As presented by Hao Wang (1954, 1957), his basic machine B is an extremely simple computational model equivalent to the Turing machine. It is "the first formulation of a Turing-machine theory in terms of computer-like models" (Minsky, 1967: 200). With only 4 sequential instructions it is very similar to, but even simpler than, the 7 sequential instructions of the Post–Turing machine. In the same paper, Wang introduced a variety of equivalent machines, including what he called the W-machine, which is the B-machine with an "erase" instruction added to the instruction set.

== Description ==
As defined by Wang (1954) the B-machine has at its command only 4 instructions:
1. → : Move tape-scanning head one tape square to the right (or move tape one square left), then continue to next instruction in numerical sequence;
2. ← : Move tape-scanning head one tape square to the left (or move tape one square right), then continue to next instruction in numerical sequence;
3. * : In scanned tape-square print mark * then go to next instruction in numerical sequence;
4. Cn: Conditional "transfer" (jump, branch) to instruction "n": If scanned tape-square is marked then go to instruction "n" else (if scanned square is blank) continue to next instruction in numerical sequence.

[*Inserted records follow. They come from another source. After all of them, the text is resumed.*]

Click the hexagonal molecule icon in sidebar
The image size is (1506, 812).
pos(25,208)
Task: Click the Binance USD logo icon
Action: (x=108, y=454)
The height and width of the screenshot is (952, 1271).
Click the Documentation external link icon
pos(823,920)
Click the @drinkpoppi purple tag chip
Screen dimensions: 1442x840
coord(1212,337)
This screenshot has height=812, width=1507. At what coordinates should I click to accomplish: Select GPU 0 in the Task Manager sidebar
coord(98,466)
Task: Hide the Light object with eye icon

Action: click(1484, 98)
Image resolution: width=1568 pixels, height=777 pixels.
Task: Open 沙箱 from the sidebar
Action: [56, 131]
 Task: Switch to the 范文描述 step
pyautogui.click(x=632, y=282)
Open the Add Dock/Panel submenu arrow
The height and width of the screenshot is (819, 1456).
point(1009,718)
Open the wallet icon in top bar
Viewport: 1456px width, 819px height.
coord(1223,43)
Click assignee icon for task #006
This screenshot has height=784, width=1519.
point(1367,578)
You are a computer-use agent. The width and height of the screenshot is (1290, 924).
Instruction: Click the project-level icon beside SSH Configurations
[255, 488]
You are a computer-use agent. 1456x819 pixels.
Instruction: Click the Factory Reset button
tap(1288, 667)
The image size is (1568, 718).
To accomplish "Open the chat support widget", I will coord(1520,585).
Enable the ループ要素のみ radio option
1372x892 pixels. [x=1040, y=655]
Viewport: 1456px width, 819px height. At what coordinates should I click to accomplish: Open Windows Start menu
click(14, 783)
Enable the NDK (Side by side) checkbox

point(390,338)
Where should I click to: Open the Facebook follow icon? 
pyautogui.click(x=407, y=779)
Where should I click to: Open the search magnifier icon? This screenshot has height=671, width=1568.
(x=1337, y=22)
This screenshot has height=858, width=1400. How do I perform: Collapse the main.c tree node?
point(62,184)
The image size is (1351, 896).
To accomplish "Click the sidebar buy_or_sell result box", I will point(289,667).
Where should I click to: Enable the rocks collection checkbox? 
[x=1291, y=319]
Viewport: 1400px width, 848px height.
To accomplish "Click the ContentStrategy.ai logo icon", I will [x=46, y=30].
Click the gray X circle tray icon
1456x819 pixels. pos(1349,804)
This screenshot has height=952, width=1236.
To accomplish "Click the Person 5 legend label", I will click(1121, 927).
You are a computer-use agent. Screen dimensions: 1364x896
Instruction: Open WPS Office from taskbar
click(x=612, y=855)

A sample of a simple B-machine instruction is his example:
 1. *, 2. →, 3. C2, 4. →, 5. ←

He rewrites this as a collection of ordered pairs:
 { ( 1, * ), ( 2, → ), ( 3, C2 ), ( 4, → ), ( 5, ← ) }

Wang's W-machine is simply the B-machine with the one additional instruction

 5. E : In scanned tape-square erase the mark * (if there is one) then go to next instruction in numerical sequence.